When crawling a page, it fails with a "origin error" message (code 520)

Occasionally you might try to copy a website, only to get a 520 error code from each page.

What is status code 520?

HTTP status code 520 is not specified in any RFCs, but is used by Cloudflare's reverse proxies to signal an "unknown connection issue between CloudFlare and the origin web server" to a client in front of the proxy.

How can I work around it?

The most likely reason you are getting this message is due to the default user agent for your crawl project. By default, the user agent is the name and version of the Cyotek product doing the crawling, and the name and version of the crawling library itself.
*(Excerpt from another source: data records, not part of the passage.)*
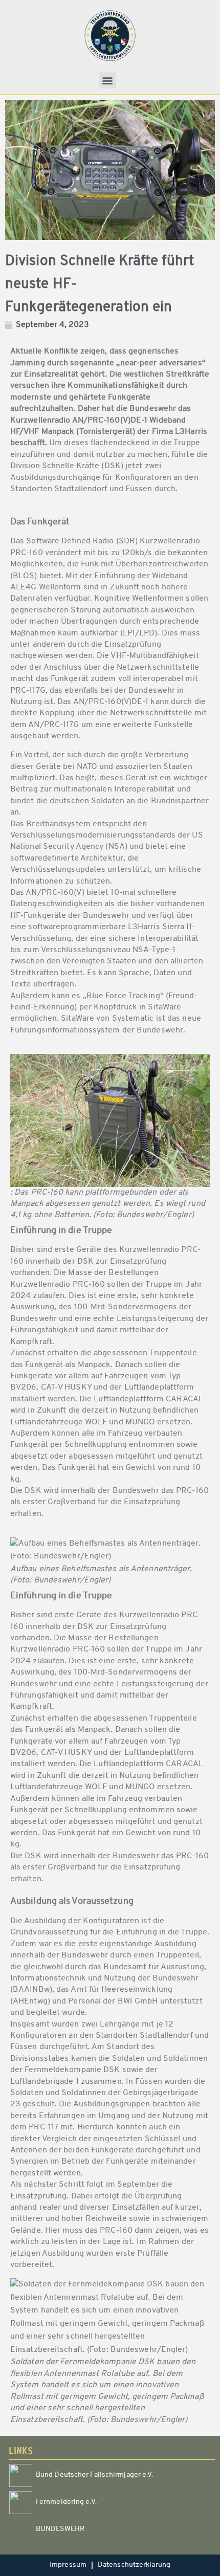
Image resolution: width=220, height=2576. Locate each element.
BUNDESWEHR (60, 2529)
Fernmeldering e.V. (66, 2502)
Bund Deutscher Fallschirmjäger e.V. (94, 2475)
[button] (107, 80)
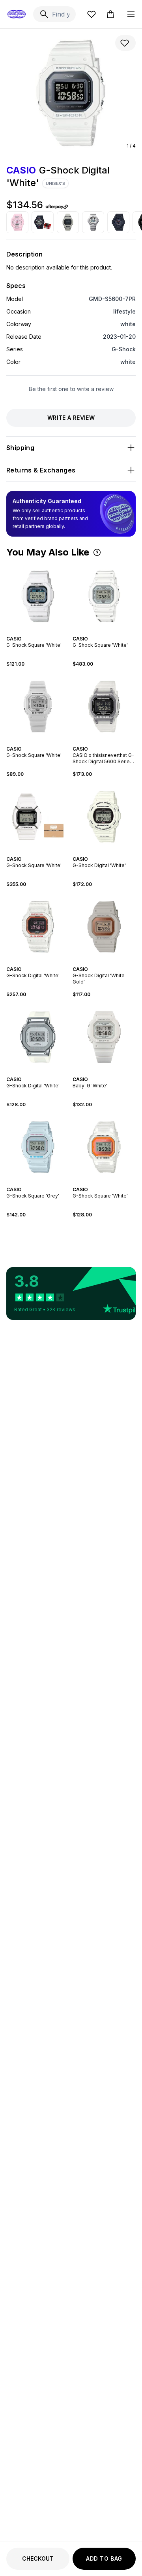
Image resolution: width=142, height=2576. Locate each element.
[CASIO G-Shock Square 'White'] (37, 596)
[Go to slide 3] (105, 632)
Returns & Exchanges (41, 470)
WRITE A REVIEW (71, 417)
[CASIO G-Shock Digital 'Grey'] (68, 222)
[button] (97, 552)
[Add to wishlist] (125, 43)
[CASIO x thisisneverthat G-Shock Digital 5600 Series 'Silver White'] (104, 706)
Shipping (20, 448)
For WebCopy projects, this is generally CyotekWebCopy/1.0 CyotekWebCrawler/1.0. Notice that this user agent does not identify itself as a web browser.

Changing your user agent to that of an actual browser may help.
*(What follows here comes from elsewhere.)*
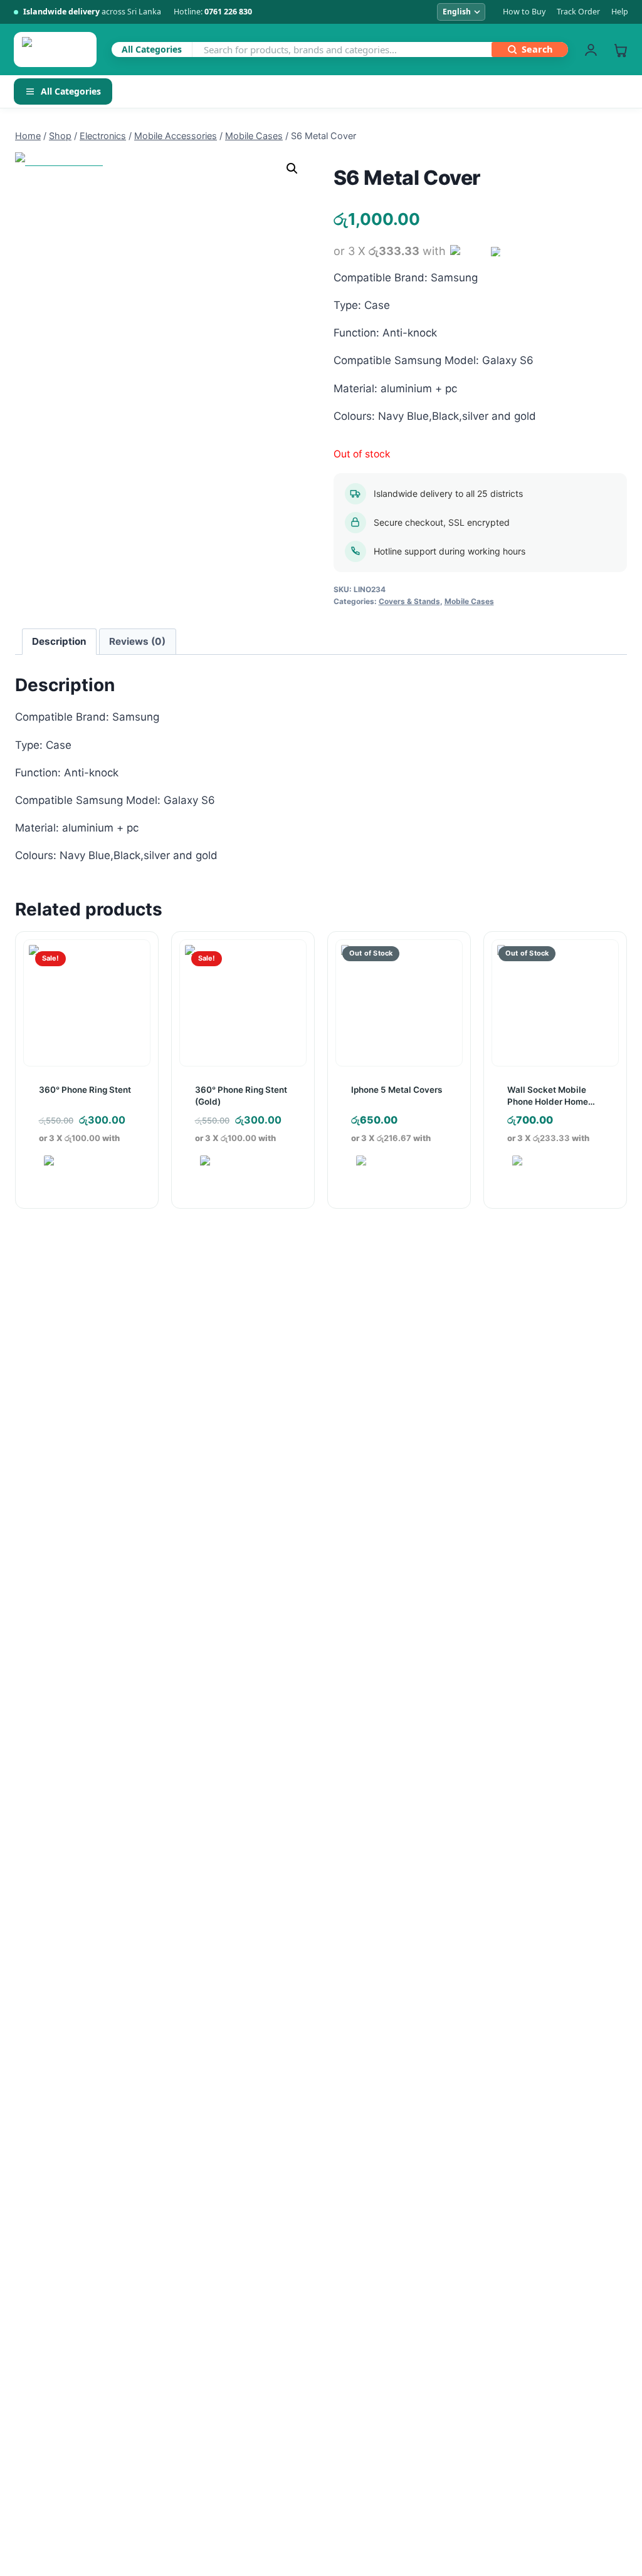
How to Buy (524, 11)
How do I change the user agent of my project?

  • Open the Project menu and choose User Agent
  • Select Use custom user agent
  • Either select one of the pre-defined agents, or enter your own custom string.
  • Click OK to save the changes

How can I check before crawling an entire site?

You can use the Test URI feature of WebCopy to determine if the URI you want to crawl is going to reject the user agent. Simply click Test URI from the toolbar, enter the URL of the site to test, select a predefined or custom user agent and click Test. WebCopy will try access the URL, and will notify you of any problems.